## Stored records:
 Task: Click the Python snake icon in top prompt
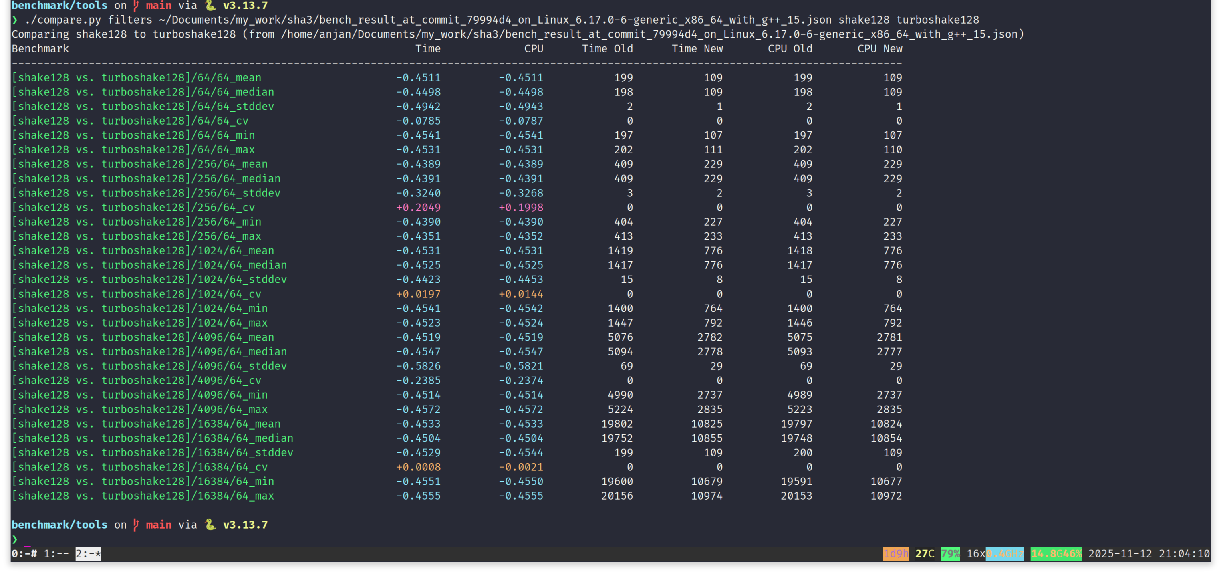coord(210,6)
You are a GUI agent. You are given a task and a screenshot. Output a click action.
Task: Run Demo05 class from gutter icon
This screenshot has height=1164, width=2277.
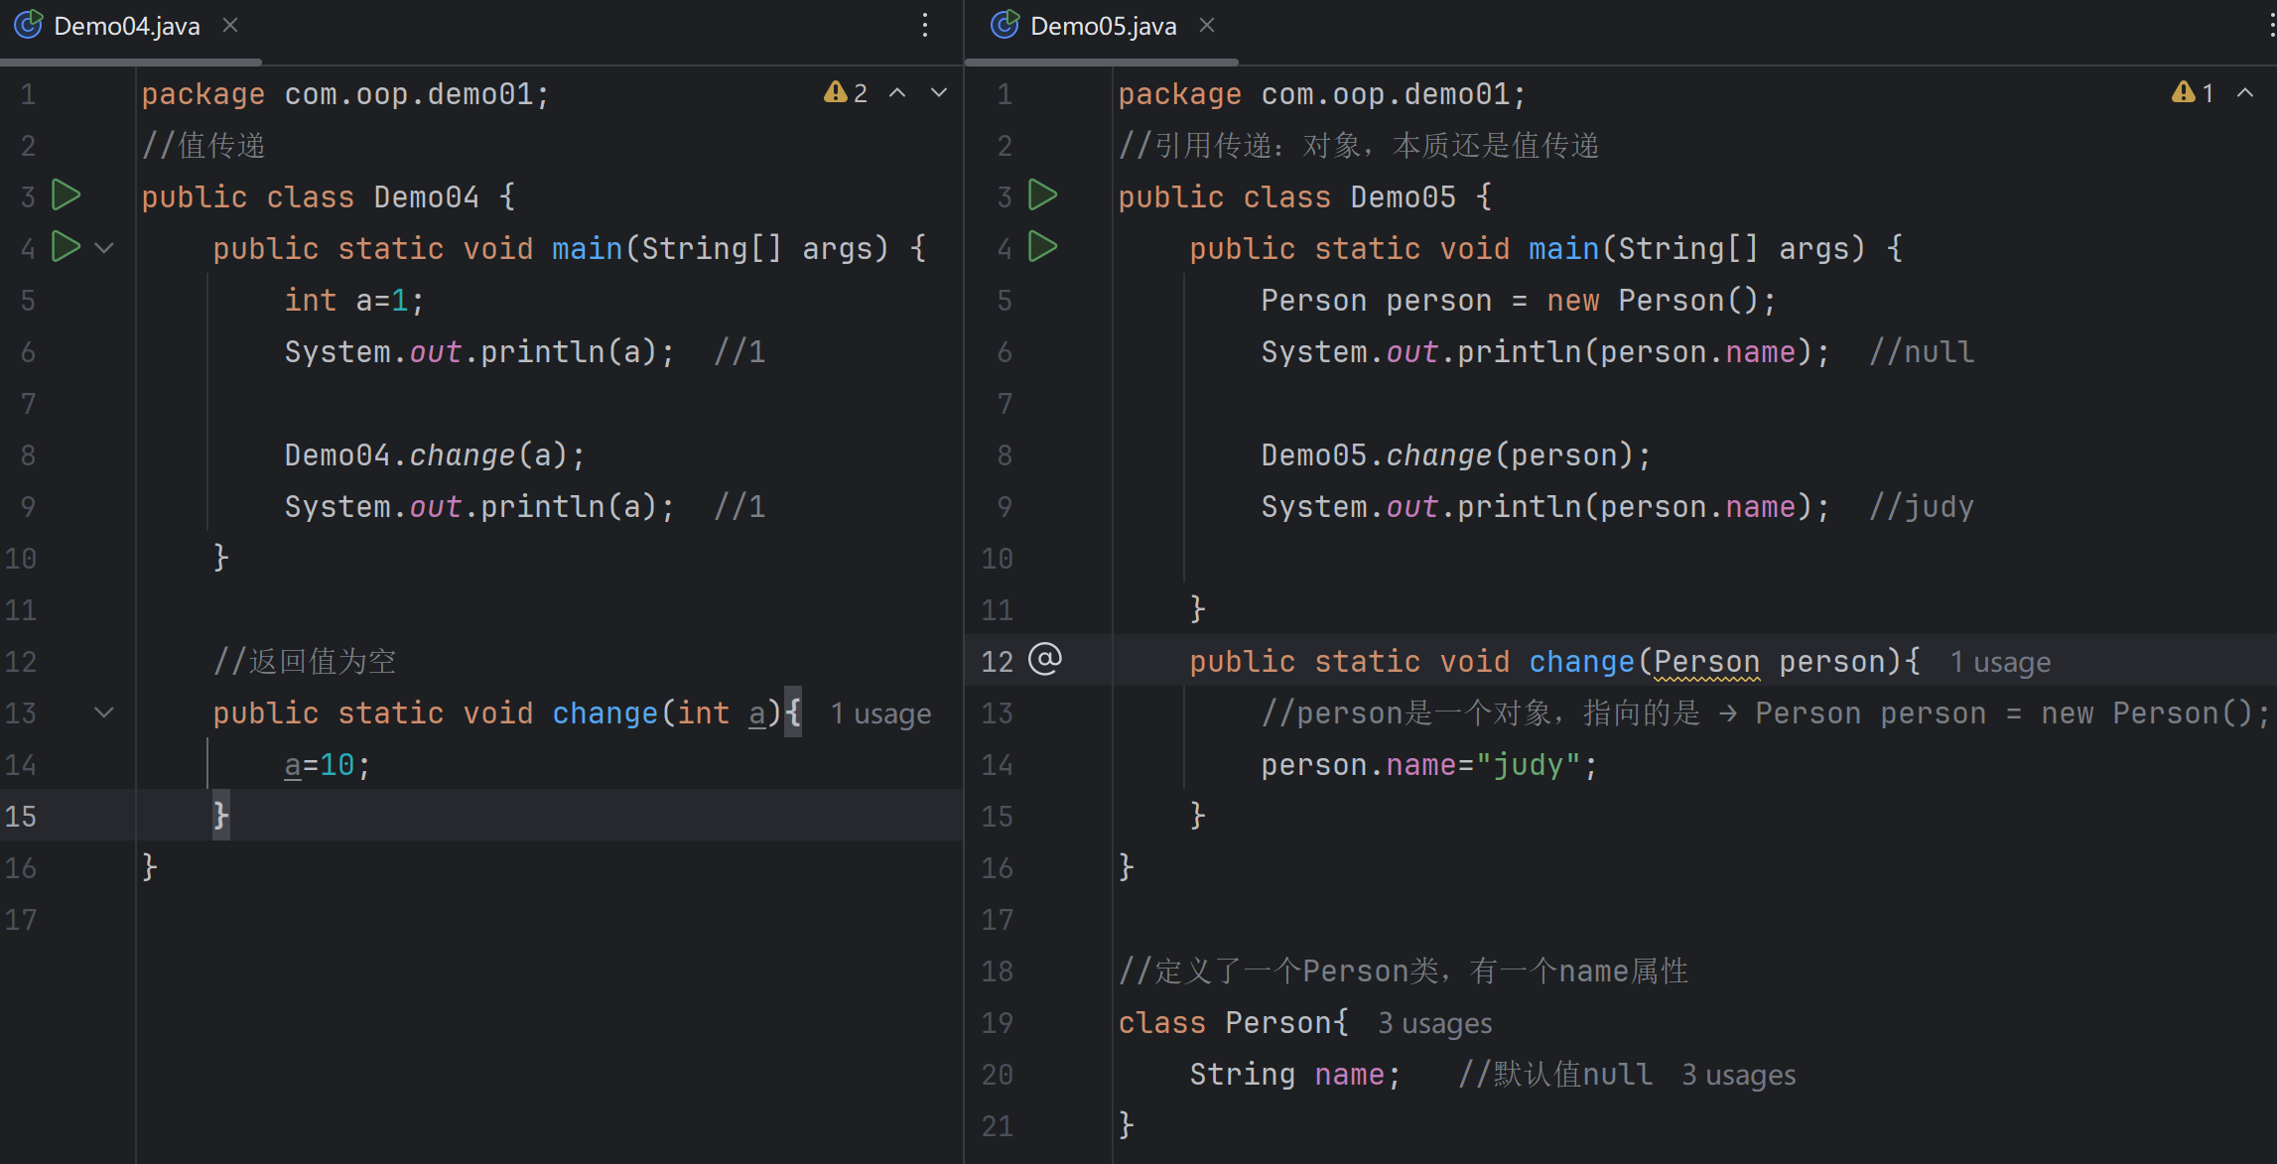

## Aim of the task:
Drop the images; return the entries above exactly as they appear.

## Problem solution:
 Task: Click the Python snake icon in top prompt
coord(210,6)
You are a GUI agent. You are given a task and a screenshot. Output a click action.
Task: Run Demo05 class from gutter icon
This screenshot has height=1164, width=2277.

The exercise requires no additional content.